SOURCE DATA:
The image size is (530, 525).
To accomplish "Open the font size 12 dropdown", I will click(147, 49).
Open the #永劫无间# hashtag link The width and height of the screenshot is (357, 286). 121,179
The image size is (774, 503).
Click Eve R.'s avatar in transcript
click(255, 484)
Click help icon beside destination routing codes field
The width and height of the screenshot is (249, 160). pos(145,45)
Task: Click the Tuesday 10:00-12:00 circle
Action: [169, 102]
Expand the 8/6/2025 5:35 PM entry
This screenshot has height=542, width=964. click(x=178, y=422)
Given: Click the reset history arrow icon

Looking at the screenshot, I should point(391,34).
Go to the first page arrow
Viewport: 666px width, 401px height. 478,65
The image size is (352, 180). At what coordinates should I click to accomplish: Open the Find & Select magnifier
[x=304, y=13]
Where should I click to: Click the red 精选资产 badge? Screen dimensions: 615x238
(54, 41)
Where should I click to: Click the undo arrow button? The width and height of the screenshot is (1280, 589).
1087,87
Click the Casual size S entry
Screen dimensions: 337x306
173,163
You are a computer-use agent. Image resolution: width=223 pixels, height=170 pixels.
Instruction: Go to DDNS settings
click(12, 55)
...
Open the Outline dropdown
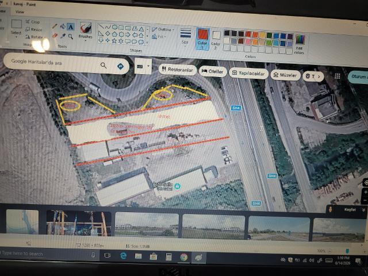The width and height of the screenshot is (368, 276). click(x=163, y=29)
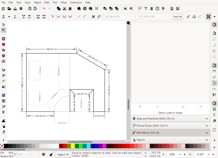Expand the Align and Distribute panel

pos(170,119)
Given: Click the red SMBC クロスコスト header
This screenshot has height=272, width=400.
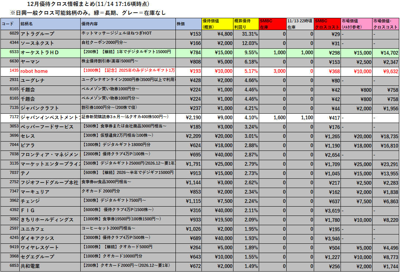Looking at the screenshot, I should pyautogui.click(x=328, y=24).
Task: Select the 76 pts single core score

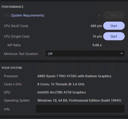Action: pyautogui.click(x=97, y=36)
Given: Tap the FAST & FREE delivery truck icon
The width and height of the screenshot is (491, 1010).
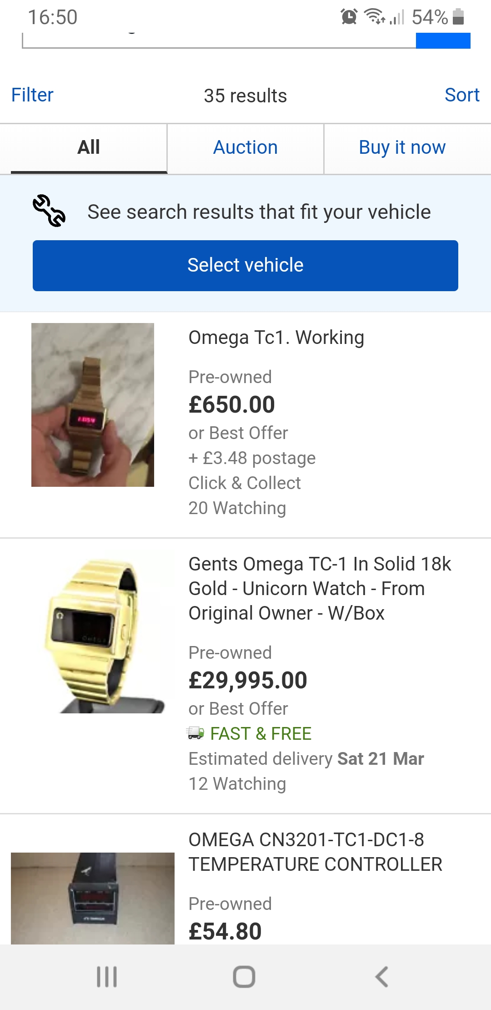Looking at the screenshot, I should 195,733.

AIM OF THE TASK: Beginning with the line above that contains "This screenshot has height=272, width=400." and ending with the line that contains "Given: Tap the", quote each line exactly, keeping out the pictures.

ANSWER AREA:
This screenshot has height=272, width=400.
Looking at the screenshot, I should pyautogui.click(x=328, y=24).
Task: Select the 76 pts single core score

Action: pyautogui.click(x=97, y=36)
Given: Tap the FAST & FREE delivery truck icon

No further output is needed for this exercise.